§ TASK TO COMPLETE: From the data below, extract every line starting at the very first one and ending with the line that contains "Looking at the screenshot, I should click(x=344, y=40).". Reproduce them word for word, with both ends included.

Target position records:
........
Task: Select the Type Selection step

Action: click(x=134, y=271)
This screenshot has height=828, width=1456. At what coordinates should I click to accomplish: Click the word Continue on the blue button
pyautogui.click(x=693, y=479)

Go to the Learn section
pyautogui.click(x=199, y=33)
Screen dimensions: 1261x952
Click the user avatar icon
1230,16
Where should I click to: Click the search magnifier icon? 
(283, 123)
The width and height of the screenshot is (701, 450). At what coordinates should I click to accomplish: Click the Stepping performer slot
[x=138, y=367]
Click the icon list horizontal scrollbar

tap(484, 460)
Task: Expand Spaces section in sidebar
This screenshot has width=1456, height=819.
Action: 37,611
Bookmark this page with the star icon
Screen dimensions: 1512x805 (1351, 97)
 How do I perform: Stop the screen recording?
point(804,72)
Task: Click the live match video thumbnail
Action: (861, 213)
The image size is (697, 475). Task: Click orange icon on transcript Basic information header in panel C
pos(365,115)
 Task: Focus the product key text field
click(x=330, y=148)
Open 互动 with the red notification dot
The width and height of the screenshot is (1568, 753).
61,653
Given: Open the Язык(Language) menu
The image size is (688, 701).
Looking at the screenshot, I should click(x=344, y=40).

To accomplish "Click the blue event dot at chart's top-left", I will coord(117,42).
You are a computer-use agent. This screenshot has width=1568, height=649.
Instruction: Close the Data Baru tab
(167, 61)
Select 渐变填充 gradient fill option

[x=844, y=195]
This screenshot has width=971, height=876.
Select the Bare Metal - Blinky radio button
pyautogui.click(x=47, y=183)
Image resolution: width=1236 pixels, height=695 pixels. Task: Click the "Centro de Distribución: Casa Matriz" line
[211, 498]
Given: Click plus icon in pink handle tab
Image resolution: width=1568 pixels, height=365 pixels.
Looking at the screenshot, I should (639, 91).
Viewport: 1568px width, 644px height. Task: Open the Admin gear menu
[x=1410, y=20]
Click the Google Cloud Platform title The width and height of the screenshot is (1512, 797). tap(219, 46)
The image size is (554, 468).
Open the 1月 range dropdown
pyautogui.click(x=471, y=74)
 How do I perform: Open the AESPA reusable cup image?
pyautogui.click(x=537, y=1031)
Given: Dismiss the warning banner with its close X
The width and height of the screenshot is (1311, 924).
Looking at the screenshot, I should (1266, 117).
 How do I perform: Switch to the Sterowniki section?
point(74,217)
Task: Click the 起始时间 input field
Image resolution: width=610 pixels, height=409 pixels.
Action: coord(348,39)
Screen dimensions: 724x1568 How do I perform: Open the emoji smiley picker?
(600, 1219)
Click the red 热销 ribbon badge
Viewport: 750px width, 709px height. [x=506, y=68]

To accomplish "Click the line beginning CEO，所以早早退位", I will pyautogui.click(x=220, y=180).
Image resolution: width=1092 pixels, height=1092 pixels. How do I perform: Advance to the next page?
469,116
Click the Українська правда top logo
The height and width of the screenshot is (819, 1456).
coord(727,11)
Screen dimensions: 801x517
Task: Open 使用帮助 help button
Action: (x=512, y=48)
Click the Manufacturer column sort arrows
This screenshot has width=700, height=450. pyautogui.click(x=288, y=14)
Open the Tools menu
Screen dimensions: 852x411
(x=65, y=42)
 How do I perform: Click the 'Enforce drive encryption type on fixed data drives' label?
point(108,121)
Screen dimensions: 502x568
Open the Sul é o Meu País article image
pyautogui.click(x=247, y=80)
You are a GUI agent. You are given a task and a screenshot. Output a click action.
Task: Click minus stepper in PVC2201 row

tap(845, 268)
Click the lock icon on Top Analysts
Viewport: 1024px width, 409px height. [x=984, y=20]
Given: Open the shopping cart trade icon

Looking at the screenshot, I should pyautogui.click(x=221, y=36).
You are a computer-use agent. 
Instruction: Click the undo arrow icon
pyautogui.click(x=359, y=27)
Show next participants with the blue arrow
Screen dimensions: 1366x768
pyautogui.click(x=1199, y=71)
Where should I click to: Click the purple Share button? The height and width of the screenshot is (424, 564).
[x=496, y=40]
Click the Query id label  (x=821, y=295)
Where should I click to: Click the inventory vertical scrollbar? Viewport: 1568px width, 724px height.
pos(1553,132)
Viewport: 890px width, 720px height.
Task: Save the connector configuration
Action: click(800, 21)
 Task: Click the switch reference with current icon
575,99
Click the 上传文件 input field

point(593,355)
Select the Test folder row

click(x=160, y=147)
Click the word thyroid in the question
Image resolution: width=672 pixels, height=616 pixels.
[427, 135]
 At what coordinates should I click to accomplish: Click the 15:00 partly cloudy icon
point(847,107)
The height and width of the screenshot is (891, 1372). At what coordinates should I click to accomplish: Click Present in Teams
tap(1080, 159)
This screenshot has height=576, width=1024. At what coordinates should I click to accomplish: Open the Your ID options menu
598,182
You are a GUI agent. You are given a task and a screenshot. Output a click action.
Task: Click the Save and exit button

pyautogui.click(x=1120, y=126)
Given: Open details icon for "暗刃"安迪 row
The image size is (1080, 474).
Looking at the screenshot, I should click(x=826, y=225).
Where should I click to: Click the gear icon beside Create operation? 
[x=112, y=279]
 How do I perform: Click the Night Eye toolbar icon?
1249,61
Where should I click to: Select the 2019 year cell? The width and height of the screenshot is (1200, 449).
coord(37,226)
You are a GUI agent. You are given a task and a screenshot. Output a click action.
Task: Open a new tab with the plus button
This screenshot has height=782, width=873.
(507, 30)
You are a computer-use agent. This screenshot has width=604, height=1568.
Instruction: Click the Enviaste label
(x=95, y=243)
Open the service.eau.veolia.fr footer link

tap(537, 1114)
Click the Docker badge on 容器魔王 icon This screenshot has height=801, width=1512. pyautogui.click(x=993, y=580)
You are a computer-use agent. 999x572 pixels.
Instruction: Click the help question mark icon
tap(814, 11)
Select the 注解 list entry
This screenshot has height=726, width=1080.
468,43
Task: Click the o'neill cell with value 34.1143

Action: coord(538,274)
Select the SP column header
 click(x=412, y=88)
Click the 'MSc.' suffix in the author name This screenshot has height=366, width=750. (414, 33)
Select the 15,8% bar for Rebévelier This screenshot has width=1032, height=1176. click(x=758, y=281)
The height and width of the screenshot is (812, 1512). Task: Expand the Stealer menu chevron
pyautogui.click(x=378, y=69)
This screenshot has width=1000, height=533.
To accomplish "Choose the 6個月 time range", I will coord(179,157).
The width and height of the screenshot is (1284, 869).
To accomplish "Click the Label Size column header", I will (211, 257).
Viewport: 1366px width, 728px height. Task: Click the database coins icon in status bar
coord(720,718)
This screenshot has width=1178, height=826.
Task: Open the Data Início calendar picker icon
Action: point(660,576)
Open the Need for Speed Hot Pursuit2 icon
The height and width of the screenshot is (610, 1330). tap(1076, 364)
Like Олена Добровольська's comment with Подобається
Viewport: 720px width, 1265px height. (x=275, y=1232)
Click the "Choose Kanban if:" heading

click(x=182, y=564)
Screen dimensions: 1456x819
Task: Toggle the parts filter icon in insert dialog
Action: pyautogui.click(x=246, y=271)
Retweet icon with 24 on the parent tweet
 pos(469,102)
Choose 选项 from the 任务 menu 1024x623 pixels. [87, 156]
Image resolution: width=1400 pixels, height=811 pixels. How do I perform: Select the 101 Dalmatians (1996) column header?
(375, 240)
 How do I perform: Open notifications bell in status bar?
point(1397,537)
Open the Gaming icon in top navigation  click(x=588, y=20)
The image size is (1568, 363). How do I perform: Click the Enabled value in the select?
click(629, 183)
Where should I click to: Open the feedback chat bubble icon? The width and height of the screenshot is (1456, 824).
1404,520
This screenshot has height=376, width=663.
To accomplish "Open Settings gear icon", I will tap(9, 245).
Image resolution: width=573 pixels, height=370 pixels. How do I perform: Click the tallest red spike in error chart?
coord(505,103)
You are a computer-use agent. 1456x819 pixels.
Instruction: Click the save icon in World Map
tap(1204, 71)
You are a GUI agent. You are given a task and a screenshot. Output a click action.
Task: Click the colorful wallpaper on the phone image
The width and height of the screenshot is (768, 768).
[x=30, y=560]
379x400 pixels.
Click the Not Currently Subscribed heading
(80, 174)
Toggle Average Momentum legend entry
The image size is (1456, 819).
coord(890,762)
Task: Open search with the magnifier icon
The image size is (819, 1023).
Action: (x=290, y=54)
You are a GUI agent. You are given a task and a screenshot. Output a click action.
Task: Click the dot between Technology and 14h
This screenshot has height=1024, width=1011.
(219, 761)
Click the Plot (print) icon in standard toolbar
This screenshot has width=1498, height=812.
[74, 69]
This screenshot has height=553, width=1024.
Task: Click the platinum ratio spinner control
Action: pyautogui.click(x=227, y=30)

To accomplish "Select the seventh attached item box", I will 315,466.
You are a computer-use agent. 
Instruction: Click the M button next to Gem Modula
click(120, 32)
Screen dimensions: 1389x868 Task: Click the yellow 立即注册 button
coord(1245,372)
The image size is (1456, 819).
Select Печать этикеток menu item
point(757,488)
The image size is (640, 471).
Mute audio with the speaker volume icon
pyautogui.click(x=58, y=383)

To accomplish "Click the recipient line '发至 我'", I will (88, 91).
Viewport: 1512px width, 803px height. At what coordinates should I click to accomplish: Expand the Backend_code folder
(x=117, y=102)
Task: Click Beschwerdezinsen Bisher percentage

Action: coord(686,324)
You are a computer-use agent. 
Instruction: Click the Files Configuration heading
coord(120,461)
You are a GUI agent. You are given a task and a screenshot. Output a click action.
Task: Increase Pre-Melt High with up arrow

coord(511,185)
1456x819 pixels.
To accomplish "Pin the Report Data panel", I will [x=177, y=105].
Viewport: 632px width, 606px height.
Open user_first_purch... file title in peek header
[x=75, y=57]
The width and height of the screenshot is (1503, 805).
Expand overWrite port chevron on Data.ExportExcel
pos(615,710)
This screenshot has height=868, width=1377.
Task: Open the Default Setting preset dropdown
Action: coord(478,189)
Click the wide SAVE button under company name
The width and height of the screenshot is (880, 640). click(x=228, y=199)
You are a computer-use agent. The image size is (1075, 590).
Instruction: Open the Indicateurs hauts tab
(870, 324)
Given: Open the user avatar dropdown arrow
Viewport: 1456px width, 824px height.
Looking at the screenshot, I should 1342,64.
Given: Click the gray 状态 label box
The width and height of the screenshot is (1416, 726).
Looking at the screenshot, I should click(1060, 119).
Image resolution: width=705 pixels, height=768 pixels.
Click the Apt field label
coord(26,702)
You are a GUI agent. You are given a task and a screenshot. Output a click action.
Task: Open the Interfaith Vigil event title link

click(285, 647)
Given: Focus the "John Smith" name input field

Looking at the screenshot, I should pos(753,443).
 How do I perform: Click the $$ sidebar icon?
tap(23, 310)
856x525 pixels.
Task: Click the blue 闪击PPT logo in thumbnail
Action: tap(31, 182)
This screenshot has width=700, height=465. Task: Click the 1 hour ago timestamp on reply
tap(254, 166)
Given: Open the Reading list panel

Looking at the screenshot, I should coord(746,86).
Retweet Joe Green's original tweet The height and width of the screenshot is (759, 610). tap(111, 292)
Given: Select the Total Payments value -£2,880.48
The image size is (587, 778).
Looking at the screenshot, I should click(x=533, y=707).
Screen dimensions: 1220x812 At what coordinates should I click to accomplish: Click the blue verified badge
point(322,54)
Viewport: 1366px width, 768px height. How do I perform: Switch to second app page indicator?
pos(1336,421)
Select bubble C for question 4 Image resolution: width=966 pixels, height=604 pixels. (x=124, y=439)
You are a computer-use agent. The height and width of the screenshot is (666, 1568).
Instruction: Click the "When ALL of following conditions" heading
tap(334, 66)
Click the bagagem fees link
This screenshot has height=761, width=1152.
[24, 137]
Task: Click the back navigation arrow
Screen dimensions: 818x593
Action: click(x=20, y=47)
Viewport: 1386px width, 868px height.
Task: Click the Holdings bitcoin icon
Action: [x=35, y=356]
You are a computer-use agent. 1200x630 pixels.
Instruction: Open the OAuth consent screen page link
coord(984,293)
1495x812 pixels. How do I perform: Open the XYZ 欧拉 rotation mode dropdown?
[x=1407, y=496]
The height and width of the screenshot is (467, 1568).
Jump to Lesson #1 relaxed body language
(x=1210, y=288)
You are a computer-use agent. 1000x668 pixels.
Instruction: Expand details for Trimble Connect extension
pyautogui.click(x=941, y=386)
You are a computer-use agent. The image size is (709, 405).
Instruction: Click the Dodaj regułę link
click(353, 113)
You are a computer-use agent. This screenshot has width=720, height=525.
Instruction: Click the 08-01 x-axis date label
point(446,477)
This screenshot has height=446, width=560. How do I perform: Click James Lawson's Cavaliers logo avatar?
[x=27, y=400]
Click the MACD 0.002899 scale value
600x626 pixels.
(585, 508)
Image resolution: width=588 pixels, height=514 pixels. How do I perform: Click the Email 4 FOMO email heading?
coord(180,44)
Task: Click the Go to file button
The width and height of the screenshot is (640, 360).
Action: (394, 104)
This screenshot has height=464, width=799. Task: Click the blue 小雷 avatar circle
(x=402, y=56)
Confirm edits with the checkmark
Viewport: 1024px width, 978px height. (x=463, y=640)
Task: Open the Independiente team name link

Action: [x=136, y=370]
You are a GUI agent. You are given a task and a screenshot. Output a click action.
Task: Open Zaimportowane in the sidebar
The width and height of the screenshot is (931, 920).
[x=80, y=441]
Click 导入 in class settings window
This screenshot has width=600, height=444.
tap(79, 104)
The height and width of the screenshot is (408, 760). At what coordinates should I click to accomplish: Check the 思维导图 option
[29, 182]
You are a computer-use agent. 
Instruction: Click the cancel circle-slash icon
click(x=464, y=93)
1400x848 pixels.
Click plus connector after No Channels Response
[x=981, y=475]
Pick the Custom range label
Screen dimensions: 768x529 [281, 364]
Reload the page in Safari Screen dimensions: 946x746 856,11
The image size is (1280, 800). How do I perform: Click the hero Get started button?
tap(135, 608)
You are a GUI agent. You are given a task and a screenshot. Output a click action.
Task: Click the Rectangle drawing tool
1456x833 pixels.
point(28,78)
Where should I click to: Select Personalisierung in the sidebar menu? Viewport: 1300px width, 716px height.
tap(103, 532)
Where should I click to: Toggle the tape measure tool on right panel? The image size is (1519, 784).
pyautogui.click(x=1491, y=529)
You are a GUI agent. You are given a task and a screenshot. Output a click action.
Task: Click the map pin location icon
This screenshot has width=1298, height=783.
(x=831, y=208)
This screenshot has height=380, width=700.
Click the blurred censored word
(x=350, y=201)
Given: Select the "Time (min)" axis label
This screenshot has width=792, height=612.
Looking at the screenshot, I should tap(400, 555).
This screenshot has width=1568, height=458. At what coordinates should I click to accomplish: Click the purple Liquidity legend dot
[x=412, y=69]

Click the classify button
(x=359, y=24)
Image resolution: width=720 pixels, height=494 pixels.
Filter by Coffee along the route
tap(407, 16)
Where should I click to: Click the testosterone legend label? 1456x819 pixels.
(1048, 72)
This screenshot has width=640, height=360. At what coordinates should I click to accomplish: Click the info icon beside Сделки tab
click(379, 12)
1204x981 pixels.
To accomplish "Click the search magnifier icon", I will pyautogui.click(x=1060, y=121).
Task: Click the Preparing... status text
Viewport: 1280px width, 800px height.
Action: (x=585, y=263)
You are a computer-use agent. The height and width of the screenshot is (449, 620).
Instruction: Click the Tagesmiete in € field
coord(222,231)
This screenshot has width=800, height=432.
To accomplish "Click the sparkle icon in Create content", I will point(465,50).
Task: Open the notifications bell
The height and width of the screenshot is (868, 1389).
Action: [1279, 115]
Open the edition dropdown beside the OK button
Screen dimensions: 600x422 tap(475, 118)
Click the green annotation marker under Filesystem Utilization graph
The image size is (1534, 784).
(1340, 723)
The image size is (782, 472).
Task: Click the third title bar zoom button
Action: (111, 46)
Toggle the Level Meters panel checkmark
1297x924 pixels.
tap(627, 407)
........
§ RESULT:
Task: Select the Type Selection step

Action: click(x=134, y=271)
This screenshot has height=828, width=1456. At what coordinates should I click to accomplish: Click the word Continue on the blue button
pyautogui.click(x=693, y=479)

Go to the Learn section
pyautogui.click(x=199, y=33)
Screen dimensions: 1261x952
Click the user avatar icon
1230,16
Where should I click to: Click the search magnifier icon? 
(283, 123)
The width and height of the screenshot is (701, 450). At what coordinates should I click to accomplish: Click the Stepping performer slot
[x=138, y=367]
Click the icon list horizontal scrollbar

tap(484, 460)
Task: Expand Spaces section in sidebar
This screenshot has width=1456, height=819.
Action: 37,611
Bookmark this page with the star icon
Screen dimensions: 1512x805 (1351, 97)
 How do I perform: Stop the screen recording?
point(804,72)
Task: Click the live match video thumbnail
Action: (861, 213)
The image size is (697, 475). Task: Click orange icon on transcript Basic information header in panel C
pos(365,115)
 Task: Focus the product key text field
click(x=330, y=148)
Open 互动 with the red notification dot
The width and height of the screenshot is (1568, 753).
61,653
Given: Open the Язык(Language) menu
The image size is (688, 701).
Looking at the screenshot, I should click(x=344, y=40).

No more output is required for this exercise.